SEOUL - South Korean schoolchildren will receive mandatory classes explaining the South's ownership of a set of islands also claimed by Japan, the education ministry said yesterday.
Beginning this year, all schools will be required to provide a minimum of 10 hours of classes annually on "the importance of Dokdo", a ministry spokesman said.
The South Korea-controlled islets in the Sea of Japan or East Sea are known as Takeshima in Japan and are the subject of a bitter decades-old territorial dispute.
Japan held an annual rally last Friday to promote its claim to the island chain. Hundreds of people attended the event. It was also the first time the central government had sent a representative since the event was first staged in 2006.
Seoul, which had urged Tokyo to cancel the rally, reacted angrily and hundreds of activists staged a protest outside the Japanese embassy in Seoul.
An association of South Korean small shop owners has urged millions of its members to boycott Japanese goods, including cigarettes and beer.
South Korea's education ministry said these new classes were aimed at countering what it sees as a growing disinformation campaign by Tokyo.
"Some schools have already offered such Dokdo-related classes, but we viewed it necessary to set specific hours," the spokesman said.

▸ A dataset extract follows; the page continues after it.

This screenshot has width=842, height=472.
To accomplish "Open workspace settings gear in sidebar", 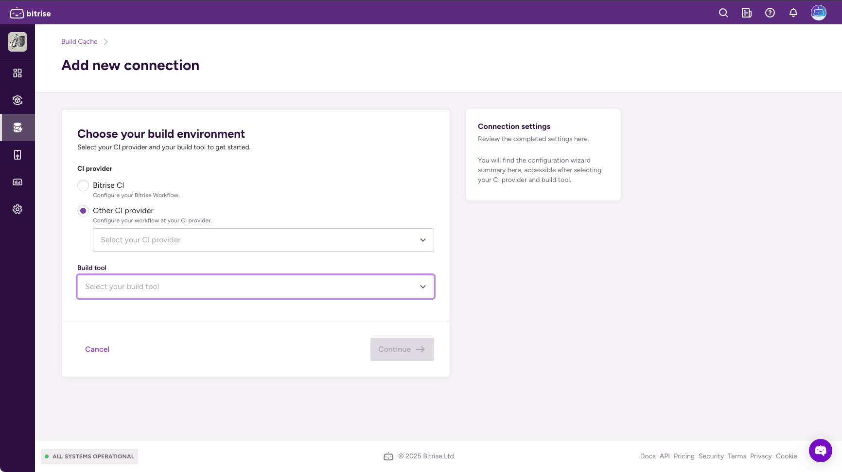I will (x=18, y=209).
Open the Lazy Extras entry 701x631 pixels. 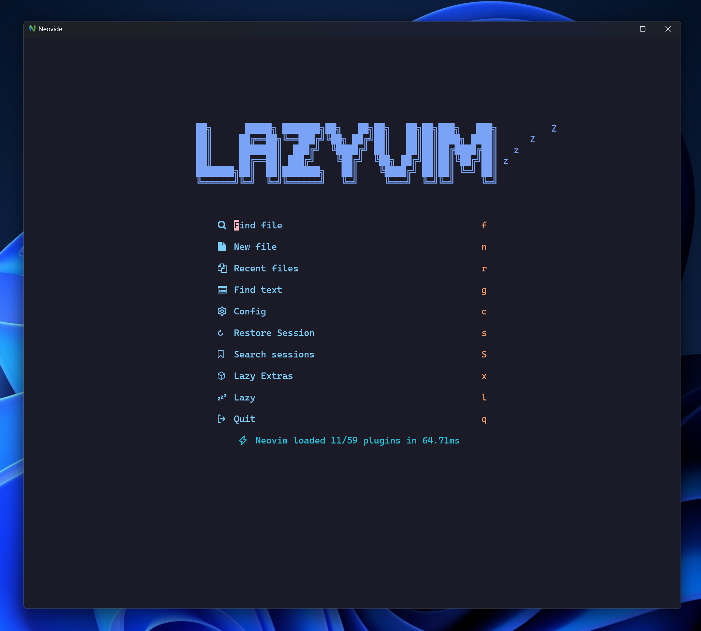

Tomorrow, a state-funded education centre known as the Dokdo School will be officially dedicated in the mid-western city of Cheonan, providing families and schoolchildren with historical background on the islets.
Relations between South Korea and Japan have regularly been strained by the territorial dispute and other contentious issues arising from Japan's 1910-1945 colonial rule over the Korean peninsula.
The territorial row deepened last year following a surprise visit by then South Korean President Lee Myung Bak to the island chain.